O STF (Supremo Tribunal Federal) marcou para quarta (21) o julgamento de uma ação que, em última instância, decidirá se os cigarros com sabor devem ser banidos, como decidiu a Anvisa (Agência Nacional de Vigilância Sanitária) em 2012, ou liberados, como quer a indústria do tabaco.
Para quem não está familiarizado com o assunto, uma síntese. Em 2013, começaria a valer uma resolução da Anvisa que proibiu o uso dos aditivos nos cigarros. São produtos acrescentados ao fumo que dão sabor e aroma ao cigarro e que servem para mascarar o gosto do fumo ou dar uma “anestesiada” na garganta (como o mentol).
Ocorre que, antes mesmo de a resolução entrar em vigor, a CNI (Confederação Nacional da Indústria) obteve liminar suspendendo a medida sob alegação de que a Anvisa “extrapolou suas competências, usurpando-as do Congresso Nacional, ao banir os aditivos sem a demonstração de risco imediato e urgente”.
Ano passado, a Abifumo (que representa a indústria do tabaco) também argumentou que a resolução poderia inviabilizar a venda de qualquer tipo de cigarro e que poderia estimular o mercado ilegal.
O fato é que, enquanto o país espera uma definição da Corte, o número de marcas de cigarros com sabor no país cresceu 1.900% entre 2012 e 2016.

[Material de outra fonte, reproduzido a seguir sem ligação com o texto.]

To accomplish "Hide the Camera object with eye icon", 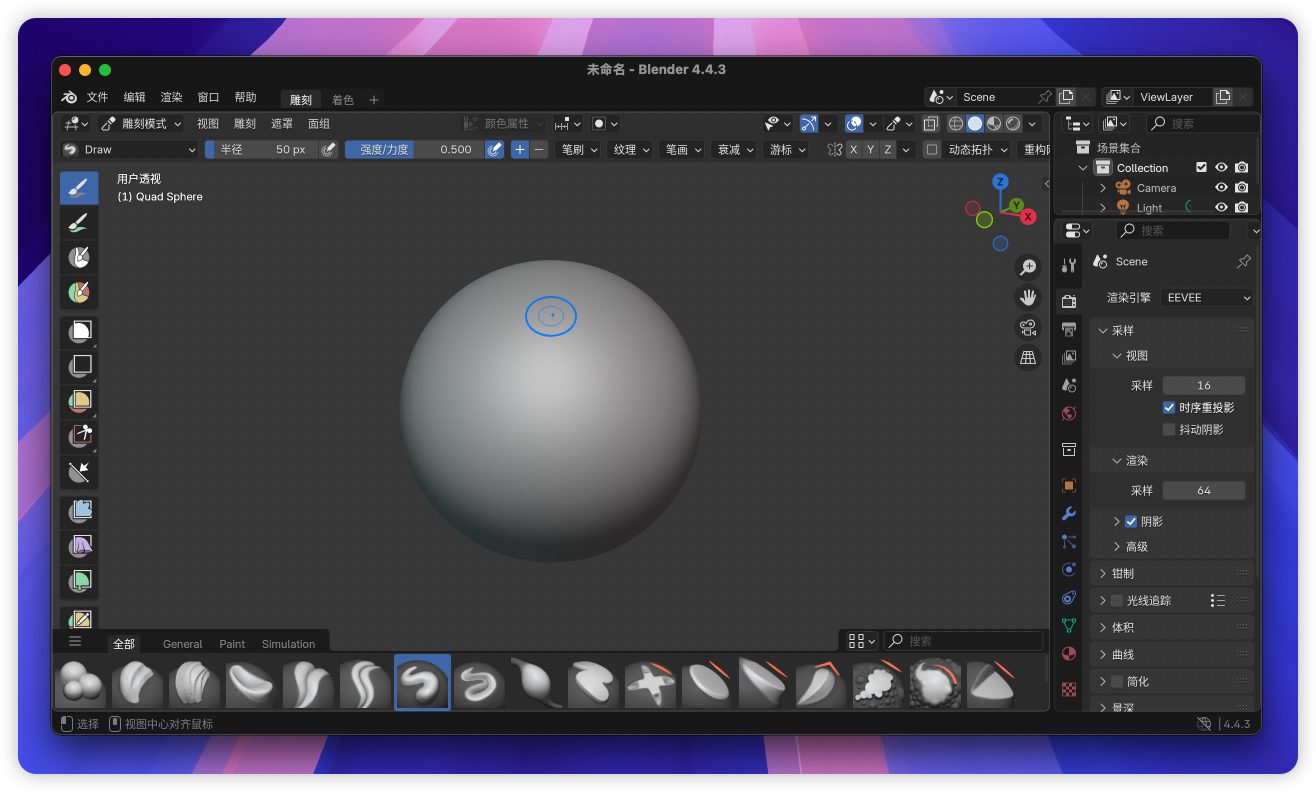I will tap(1221, 188).
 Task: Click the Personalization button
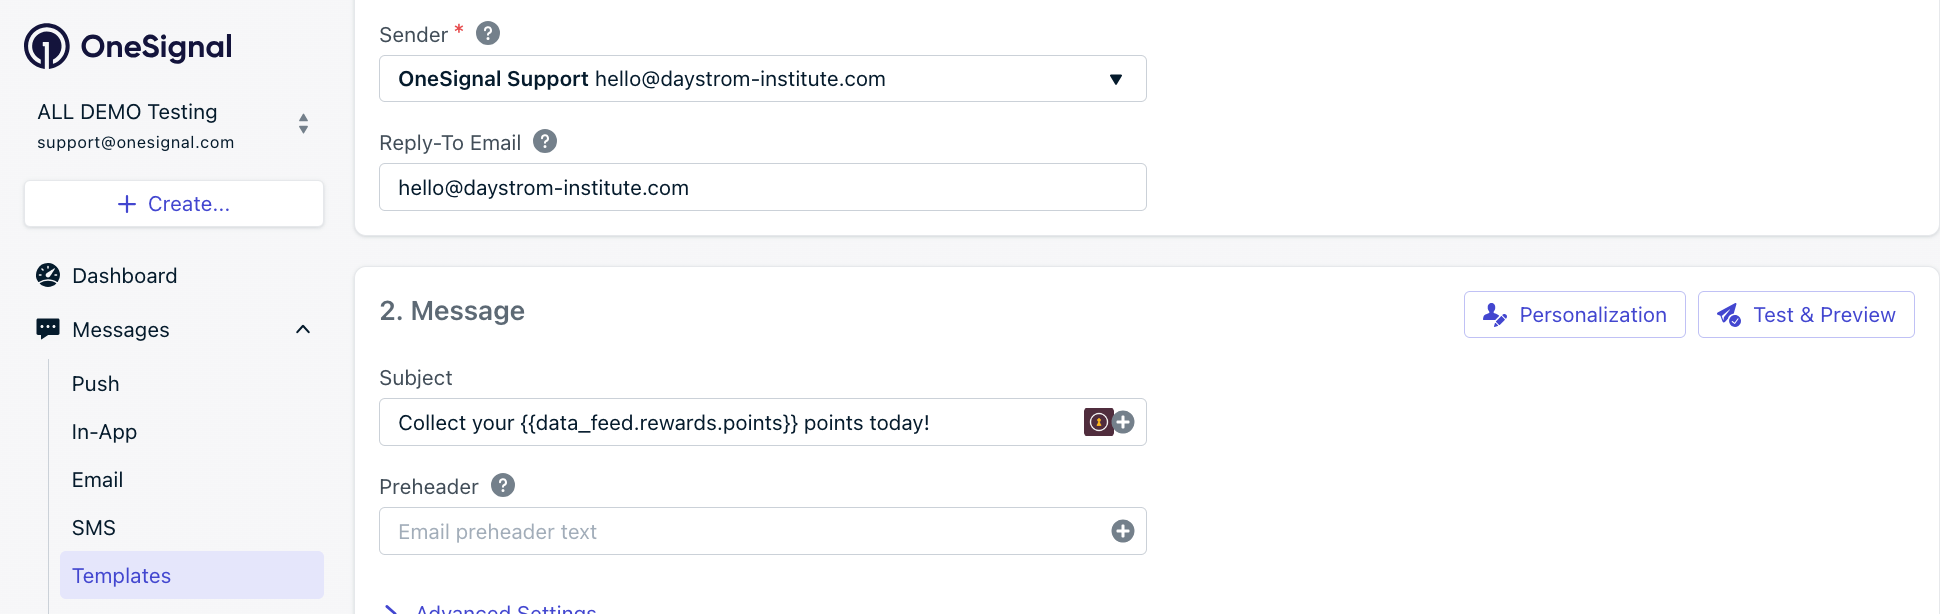pyautogui.click(x=1575, y=315)
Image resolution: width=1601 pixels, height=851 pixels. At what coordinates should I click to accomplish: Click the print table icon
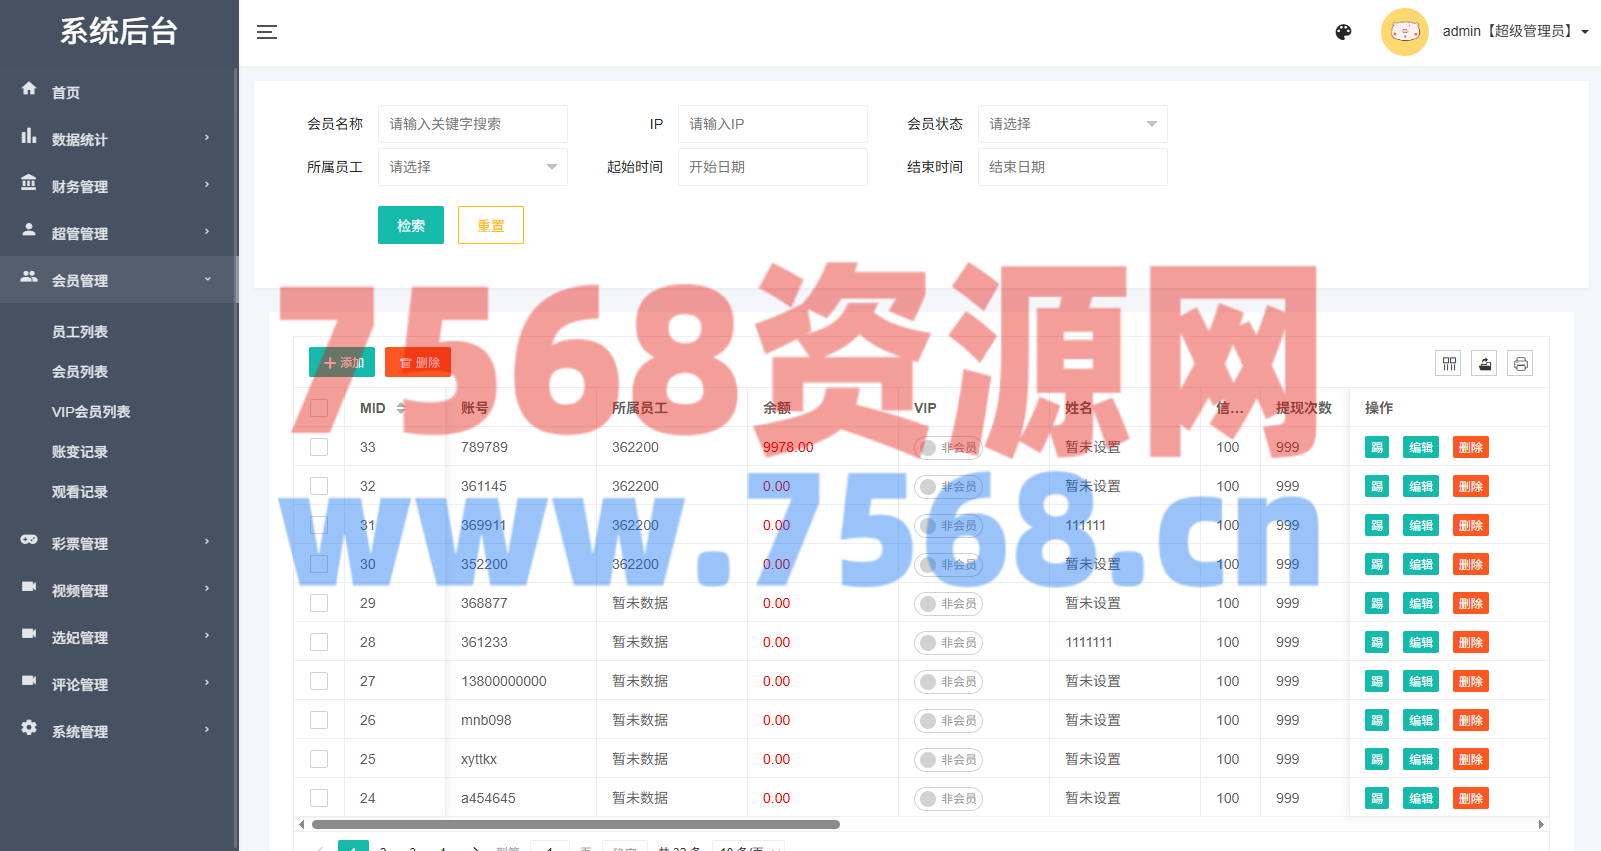pos(1520,364)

Em 2012 e 2013, anos em que a Anvisa abriu consulta pública e que passaria a valer a proibição do uso de aditivos nos cigarros, os registros desses produtos despencaram para quatro e cinco respectivamente –ante uma média anual anterior de 50. Com a liminar em favor da indústria, houve mais 234 registros entre 2014 e 2016.
Para a Anvisa e a vasta maioria dos especialistas que pesquisam sobre os males do tabaco, os cigarros aditivados ajudam a atrair os adolescentes para o tabagismo. A OMS (Organização Mundial da Saúde) também já alertou sobre os perigos dos aditivos e recomendou sua proibição definitiva.
Estudo divulgado ano passado mostra que quase um quinto (18,5%) dos estudantes brasileiros de 12 a 17 anos já experimentou cigarro.
Um novo relatório da Johns Hopkins Bloomberg School of Public Health (JHSPH) revelou que os cigarros com sabor estão sendo vendidos a menos de 250 metros de escolas de cinco países na América Latina. Mais de 74% dos cigarros com sabor observados na pesquisa tinham sabor de menta e mentol. Outros sabores incluíram cereja, daiquiri, mojito, frutas, álcool e especiarias.
No Rio de Janeiro, por exemplo, foram observadas 86 áreas escolares e identificados 205 pontos de venda de cigarros dentro de um raio de 175 metros das escolas. Cigarros mentolados e de outros sabores foram identificados em 80% dos locais pesquisados.
Nesses locais, os produtos estavam exibidos 99,4% das vezes e em 52,4% delas foi observado também publicidade de cigarros mentolados e outros sabores. Em 45,7% dos locais a propaganda e o produto exibido podiam ser vistos de fora do estabelecimento.
“Esta questão dos aditivos é ainda mais crítica quando se sabe que 90% dos fumantes começam a fumar até os 19 anos, e 55% dos jovens preferem cigarros saborizados, afirma Mônica Andreis, vice-diretora da ACT Promoção da Saúde.
A organização lançou a campanha online #SaborQueMata, que apresenta um hotsite e uma petição online, para que os ministros do STF julguem e proíbam os aditivos.
Sobre a polêmica envolvendo os cigarros com sabor, o médico Drauzio Varella escreveu: “O objetivo claro da indústria é tornar o cigarro mais viciante e palatável ao público infantil. Essa trama perversa ajuda a explicar por que tantas meninas e meninos se tornam dependentes de nicotina, algumas vezes aos 10 ou 11 anos. Não é à toa que a Organização Mundial da Saúde (OMS) classifica o tabagismo como doença pediátrica. […] Que motivos nos levam a permitir a perpetuação dessa estratégia criminosa?
Aproveito a deixa para mais uma provocação: quantas crianças a mais se tornarão dependentes da nicotina enquanto segue liberada a venda dos cigarros com sabor?